Which cities produce worldwide more excellent papers than can be expected?
A new mapping approach—using Google Maps—based on statistical significance testing
This website is an appendix to the paper: Lutz Bornmann and Loet Leydesdorff, “Which cities produce excellent papers worldwide more than can be expected? A new mapping approach—using Google Maps—based on statistical significance testing,” Journal of the American Society for Information Science and Technology, (in press; DOI: 10.1002/asi.21611), (preprint version available at http://arxiv.org/ftp/arxiv/papers/1103/1103.3216.pdf). If you use this method, it is appreciated if you provide a reference to our paper.
The methods presented below allow for a spatial analysis revealing centers of excellence around the world. Based on Web of Science (WoS) data, field-specific excellence can be identified in cities where highly-cited papers were published. We propose a procedure which considers the total numbers of papers and the most-highly cited ones in order to assess the outcome for a city. The procedure can be run by using programs which a freely available on the Internet and easy to handle. The results can be visualized as overlays on Google Maps and thus one can show for each city with at least a single excellent paper how large the difference between observed and expected (in case of randomly selected) highly-cited papers is.
We focus on the top-10% of most highly-cited papers.
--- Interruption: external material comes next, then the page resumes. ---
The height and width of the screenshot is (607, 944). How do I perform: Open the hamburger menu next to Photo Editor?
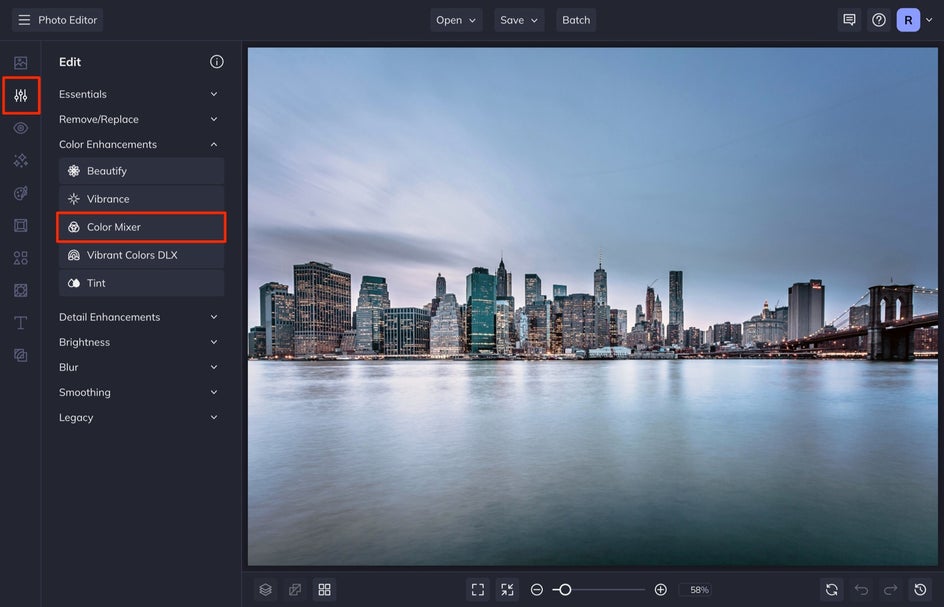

In the following, the procedure to map the cities of the authors having published the top-10% most highly cited papers in a certain field is described in sufficient detail so that one is able to reproduce these methods at one’s own discretion. The procedure is explained here below for the field of “chemistry”. With the search string “PY=(2008) AND Document Type=(Article). Timespan=All Years. Databases=SCI-EXPANDED” in the advanced search field of WoS (v5) a large sample papers with the document type “article” are retrieved which were published in 2008. The timespan “all years” is used because papers published in 2008 may have been entered into the database in other years for technical reasons. Let us restrict the search to articles (as document types) since (1) the method proposed here is intended to identify excellence at the research front and (2) different document types have different expected citation rates, possibly resulting in non-comparable datasets.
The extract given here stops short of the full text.